• Text segment:
============================================================
Court of Appeal for Ontario
Date: 2017-04-06 Docket: C62498 and C62704
Judges: Rouleau, Pepall and Roberts JJ.A.
Parties
Between
Lina Lochner, Paul Lochner and George Lochner by his litigation guardian – Public Guardian and Trustee
Plaintiffs (Appellants)
and
PC Gordon Callanan, Sgt Mark Armstrong, PC Domenic Bruzzese, PC David Bragg, PC William Shikatani, PC Gissa Waters, PC Stephen Carmichael and Toronto Police Services Board
Defendants (Respondents in Appeal)
Counsel
Lina Lochner and Paul Lochner, acting in person
Walter Kim, for the Public Guardian and Trustee
Laura Day, for the respondents
Hearing and Appeal
Heard: March 23, 2017
On appeal from: the orders of Justice Robert Goldstein of the Superior Court of Justice, dated July 8, 2016 and September 13, 2016.
Endorsement
[1] The appellants appeal the two orders of the motions judge and bring a motion to introduce fresh evidence on appeal.
[2] These proceedings arise out of an altercation between the appellants, George Lochner, and the police, during which George Lochner was tasered by the police. The appellants and George Lochner brought an action for damages against the police. The appellants' claims were dismissed when they failed to attend at the trial of their action.
[3] George Lochner is a person under a disability. The Public Guardian and Trustee is his litigation guardian in the proceedings arising from his altercation with the police. The proposed settlement of George Lochner's claim received court approval by order of Justice D. Wilson ("the settlement approval judge") on March 9, 2016 ("the settlement order").
[4] The appellants take issue with the settlement of George Lochner's claim. They brought a motion to set aside the settlement order under r. 37.14, and then brought another motion to set aside that order, this time relying on r. 39.01(6). Both motions were dismissed. The motions judge also ordered that they were prohibited from filing any further motions in the Superior Court absent leave. They appeal from each of the orders.
============================================================
• Material provided:
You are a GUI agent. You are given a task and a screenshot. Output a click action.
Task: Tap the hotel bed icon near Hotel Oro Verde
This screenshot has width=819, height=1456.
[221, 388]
============================================================
• Tasks and exercises:
- 1) Can you condense the paragraph of the court endorsement that begins "The appellants take issue" into a short list that keeps its main facts?
- 2) Could you give the next part of the court endorsement on the Lochner appeal, picking up after its paragraph [4]?
None of the lines are needed here.

• Answer set:
- 1)
- The appellants dispute the settlement of George Lochner's claim.
- They moved to set aside the settlement order under r. 37.14, then moved again under r. 39.01(6).
- Both motions were dismissed.
- The motions judge barred them from filing further motions in the Superior Court without leave.
- They appeal from each of those orders.

- 2)
Standing to Challenge the Settlement Order
[5] With respect to the dismissal of their r. 37.14 motion, the appellants submit that the motions judge erred in determining that they had no standing to bring that motion.
[6] We disagree. Although the Public Guardian and Trustee provided the appellants with a copy of the notice of motion to approve the settlement as a courtesy, neither of the appellants was a party or other person who was affected by the order within the meaning contemplated by r. 37.14(1). To have standing to challenge the settlement order, the appellants had to demonstrate that their proprietary or economic interests were affected by the order: Ivandaeva Total Image Salon Inc. v. Hlembizky (2003), 63 O.R. (3d) 769 (C.A.). They failed to meet this burden. The motions judge determined that there was no evidence that the appellants' interests were affected by the settlement order. We see no error in the motions judge's finding, which is entitled to deference on appeal.
The Second Motion and Abuse of Process
[7] With respect to the appellants' r. 39.01(6) motion, the appellants submit that the motions judge erred in dismissing their motion as an abuse of process and in ordering that they bring no further motions without leave of the court. The appellants maintain that the Public Guardian and Trustee failed to make full disclosure before the settlement approval judge.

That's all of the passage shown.